● Dataset:
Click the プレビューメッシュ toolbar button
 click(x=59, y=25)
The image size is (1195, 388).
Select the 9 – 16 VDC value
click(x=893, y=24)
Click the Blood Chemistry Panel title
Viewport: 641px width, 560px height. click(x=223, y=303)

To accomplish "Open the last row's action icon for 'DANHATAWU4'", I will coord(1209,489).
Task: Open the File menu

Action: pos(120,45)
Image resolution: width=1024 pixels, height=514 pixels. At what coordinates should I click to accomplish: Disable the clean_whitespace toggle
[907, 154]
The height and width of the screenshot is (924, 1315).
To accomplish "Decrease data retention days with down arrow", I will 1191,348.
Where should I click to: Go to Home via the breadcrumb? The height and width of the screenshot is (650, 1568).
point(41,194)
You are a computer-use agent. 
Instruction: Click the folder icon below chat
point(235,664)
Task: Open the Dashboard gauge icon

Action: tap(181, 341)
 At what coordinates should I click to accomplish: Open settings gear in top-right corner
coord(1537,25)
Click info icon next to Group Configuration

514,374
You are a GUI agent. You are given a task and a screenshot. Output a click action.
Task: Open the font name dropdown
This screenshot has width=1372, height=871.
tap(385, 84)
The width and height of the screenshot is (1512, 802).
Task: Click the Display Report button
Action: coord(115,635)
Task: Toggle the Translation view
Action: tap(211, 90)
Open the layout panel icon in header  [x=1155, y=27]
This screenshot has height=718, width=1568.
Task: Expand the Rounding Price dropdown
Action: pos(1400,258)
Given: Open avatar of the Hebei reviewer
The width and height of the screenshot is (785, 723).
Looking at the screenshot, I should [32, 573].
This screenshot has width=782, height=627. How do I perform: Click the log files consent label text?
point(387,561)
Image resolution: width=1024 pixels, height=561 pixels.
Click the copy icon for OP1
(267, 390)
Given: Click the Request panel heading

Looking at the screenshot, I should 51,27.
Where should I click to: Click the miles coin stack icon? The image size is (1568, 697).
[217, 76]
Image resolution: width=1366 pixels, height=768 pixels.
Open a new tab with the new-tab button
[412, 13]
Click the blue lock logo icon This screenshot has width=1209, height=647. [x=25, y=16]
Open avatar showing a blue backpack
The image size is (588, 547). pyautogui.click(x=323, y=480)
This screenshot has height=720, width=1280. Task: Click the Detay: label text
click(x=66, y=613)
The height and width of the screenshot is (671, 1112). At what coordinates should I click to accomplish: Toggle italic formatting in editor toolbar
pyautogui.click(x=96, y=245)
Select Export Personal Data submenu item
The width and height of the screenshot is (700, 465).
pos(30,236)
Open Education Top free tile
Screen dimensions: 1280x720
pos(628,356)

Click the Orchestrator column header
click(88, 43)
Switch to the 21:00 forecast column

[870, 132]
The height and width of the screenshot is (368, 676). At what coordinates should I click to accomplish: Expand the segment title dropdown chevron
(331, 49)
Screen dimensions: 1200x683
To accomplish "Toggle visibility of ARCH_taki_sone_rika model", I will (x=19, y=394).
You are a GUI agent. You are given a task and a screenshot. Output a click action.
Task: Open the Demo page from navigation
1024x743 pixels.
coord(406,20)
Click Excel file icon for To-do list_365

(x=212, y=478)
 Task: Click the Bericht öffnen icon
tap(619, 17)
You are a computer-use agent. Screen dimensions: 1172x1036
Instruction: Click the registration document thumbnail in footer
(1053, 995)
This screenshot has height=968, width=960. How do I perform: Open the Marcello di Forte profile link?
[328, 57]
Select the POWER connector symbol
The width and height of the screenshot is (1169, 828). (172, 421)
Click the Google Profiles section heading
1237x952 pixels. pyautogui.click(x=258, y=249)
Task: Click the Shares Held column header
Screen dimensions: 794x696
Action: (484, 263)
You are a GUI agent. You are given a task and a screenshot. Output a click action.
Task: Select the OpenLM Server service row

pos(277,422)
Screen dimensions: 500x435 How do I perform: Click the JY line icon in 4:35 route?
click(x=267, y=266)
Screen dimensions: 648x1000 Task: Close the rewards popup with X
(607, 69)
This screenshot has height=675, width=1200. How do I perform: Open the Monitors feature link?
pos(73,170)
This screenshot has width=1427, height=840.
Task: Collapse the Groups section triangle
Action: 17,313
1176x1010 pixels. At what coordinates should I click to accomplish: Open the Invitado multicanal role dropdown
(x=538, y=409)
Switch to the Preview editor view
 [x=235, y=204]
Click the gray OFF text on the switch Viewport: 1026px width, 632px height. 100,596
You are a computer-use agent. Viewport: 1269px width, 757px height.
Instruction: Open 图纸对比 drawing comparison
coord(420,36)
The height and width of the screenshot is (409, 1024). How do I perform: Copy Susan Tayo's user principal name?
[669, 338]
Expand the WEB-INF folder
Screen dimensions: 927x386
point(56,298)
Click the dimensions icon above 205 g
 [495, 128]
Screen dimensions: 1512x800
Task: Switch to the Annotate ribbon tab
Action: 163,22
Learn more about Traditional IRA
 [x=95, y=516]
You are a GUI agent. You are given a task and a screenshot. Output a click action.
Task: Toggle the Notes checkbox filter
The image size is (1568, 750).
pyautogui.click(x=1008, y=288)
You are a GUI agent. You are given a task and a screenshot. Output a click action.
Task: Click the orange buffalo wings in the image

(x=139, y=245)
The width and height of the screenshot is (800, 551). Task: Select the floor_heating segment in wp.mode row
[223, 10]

● Set exercise: Please reproduce all the entries above with "GUI agent" renamed to "interface agent" wherever it occurs, changing nothing else.

● Result:
Click the プレビューメッシュ toolbar button
 click(x=59, y=25)
The image size is (1195, 388).
Select the 9 – 16 VDC value
click(x=893, y=24)
Click the Blood Chemistry Panel title
Viewport: 641px width, 560px height. click(x=223, y=303)

To accomplish "Open the last row's action icon for 'DANHATAWU4'", I will coord(1209,489).
Task: Open the File menu

Action: pos(120,45)
Image resolution: width=1024 pixels, height=514 pixels. At what coordinates should I click to accomplish: Disable the clean_whitespace toggle
[907, 154]
The height and width of the screenshot is (924, 1315).
To accomplish "Decrease data retention days with down arrow", I will 1191,348.
Where should I click to: Go to Home via the breadcrumb? The height and width of the screenshot is (650, 1568).
point(41,194)
You are a computer-use agent. 
Instruction: Click the folder icon below chat
point(235,664)
Task: Open the Dashboard gauge icon

Action: tap(181, 341)
 At what coordinates should I click to accomplish: Open settings gear in top-right corner
coord(1537,25)
Click info icon next to Group Configuration

514,374
You are a interface agent. You are given a task and a screenshot. Output a click action.
Task: Open the font name dropdown
This screenshot has width=1372, height=871.
tap(385, 84)
The width and height of the screenshot is (1512, 802).
Task: Click the Display Report button
Action: coord(115,635)
Task: Toggle the Translation view
Action: tap(211, 90)
Open the layout panel icon in header  [x=1155, y=27]
This screenshot has height=718, width=1568.
Task: Expand the Rounding Price dropdown
Action: pos(1400,258)
Given: Open avatar of the Hebei reviewer
The width and height of the screenshot is (785, 723).
Looking at the screenshot, I should [32, 573].
This screenshot has width=782, height=627. How do I perform: Click the log files consent label text?
point(387,561)
Image resolution: width=1024 pixels, height=561 pixels.
Click the copy icon for OP1
(267, 390)
Given: Click the Request panel heading

Looking at the screenshot, I should 51,27.
Where should I click to: Click the miles coin stack icon? The image size is (1568, 697).
[217, 76]
Image resolution: width=1366 pixels, height=768 pixels.
Open a new tab with the new-tab button
[412, 13]
Click the blue lock logo icon This screenshot has width=1209, height=647. [x=25, y=16]
Open avatar showing a blue backpack
The image size is (588, 547). pyautogui.click(x=323, y=480)
This screenshot has height=720, width=1280. Task: Click the Detay: label text
click(x=66, y=613)
The height and width of the screenshot is (671, 1112). At what coordinates should I click to accomplish: Toggle italic formatting in editor toolbar
pyautogui.click(x=96, y=245)
Select Export Personal Data submenu item
The width and height of the screenshot is (700, 465).
pos(30,236)
Open Education Top free tile
Screen dimensions: 1280x720
pos(628,356)

Click the Orchestrator column header
click(88, 43)
Switch to the 21:00 forecast column

[870, 132]
The height and width of the screenshot is (368, 676). At what coordinates should I click to accomplish: Expand the segment title dropdown chevron
(331, 49)
Screen dimensions: 1200x683
To accomplish "Toggle visibility of ARCH_taki_sone_rika model", I will (x=19, y=394).
You are a interface agent. You are given a task and a screenshot. Output a click action.
Task: Open the Demo page from navigation
1024x743 pixels.
coord(406,20)
Click Excel file icon for To-do list_365

(x=212, y=478)
 Task: Click the Bericht öffnen icon
tap(619, 17)
You are a computer-use agent. Screen dimensions: 1172x1036
Instruction: Click the registration document thumbnail in footer
(1053, 995)
This screenshot has height=968, width=960. How do I perform: Open the Marcello di Forte profile link?
[328, 57]
Select the POWER connector symbol
The width and height of the screenshot is (1169, 828). (172, 421)
Click the Google Profiles section heading
1237x952 pixels. pyautogui.click(x=258, y=249)
Task: Click the Shares Held column header
Screen dimensions: 794x696
Action: (484, 263)
You are a interface agent. You are given a task and a screenshot. Output a click action.
Task: Select the OpenLM Server service row

pos(277,422)
Screen dimensions: 500x435 How do I perform: Click the JY line icon in 4:35 route?
click(x=267, y=266)
Screen dimensions: 648x1000 Task: Close the rewards popup with X
(607, 69)
This screenshot has height=675, width=1200. How do I perform: Open the Monitors feature link?
pos(73,170)
This screenshot has width=1427, height=840.
Task: Collapse the Groups section triangle
Action: 17,313
1176x1010 pixels. At what coordinates should I click to accomplish: Open the Invitado multicanal role dropdown
(x=538, y=409)
Switch to the Preview editor view
 [x=235, y=204]
Click the gray OFF text on the switch Viewport: 1026px width, 632px height. 100,596
You are a computer-use agent. Viewport: 1269px width, 757px height.
Instruction: Open 图纸对比 drawing comparison
coord(420,36)
The height and width of the screenshot is (409, 1024). How do I perform: Copy Susan Tayo's user principal name?
[669, 338]
Expand the WEB-INF folder
Screen dimensions: 927x386
point(56,298)
Click the dimensions icon above 205 g
 [495, 128]
Screen dimensions: 1512x800
Task: Switch to the Annotate ribbon tab
Action: 163,22
Learn more about Traditional IRA
 [x=95, y=516]
You are a interface agent. You are given a task and a screenshot. Output a click action.
Task: Toggle the Notes checkbox filter
The image size is (1568, 750).
pyautogui.click(x=1008, y=288)
You are a interface agent. You are given a task and a screenshot. Output a click action.
Task: Click the orange buffalo wings in the image

(x=139, y=245)
The width and height of the screenshot is (800, 551). Task: Select the floor_heating segment in wp.mode row
[223, 10]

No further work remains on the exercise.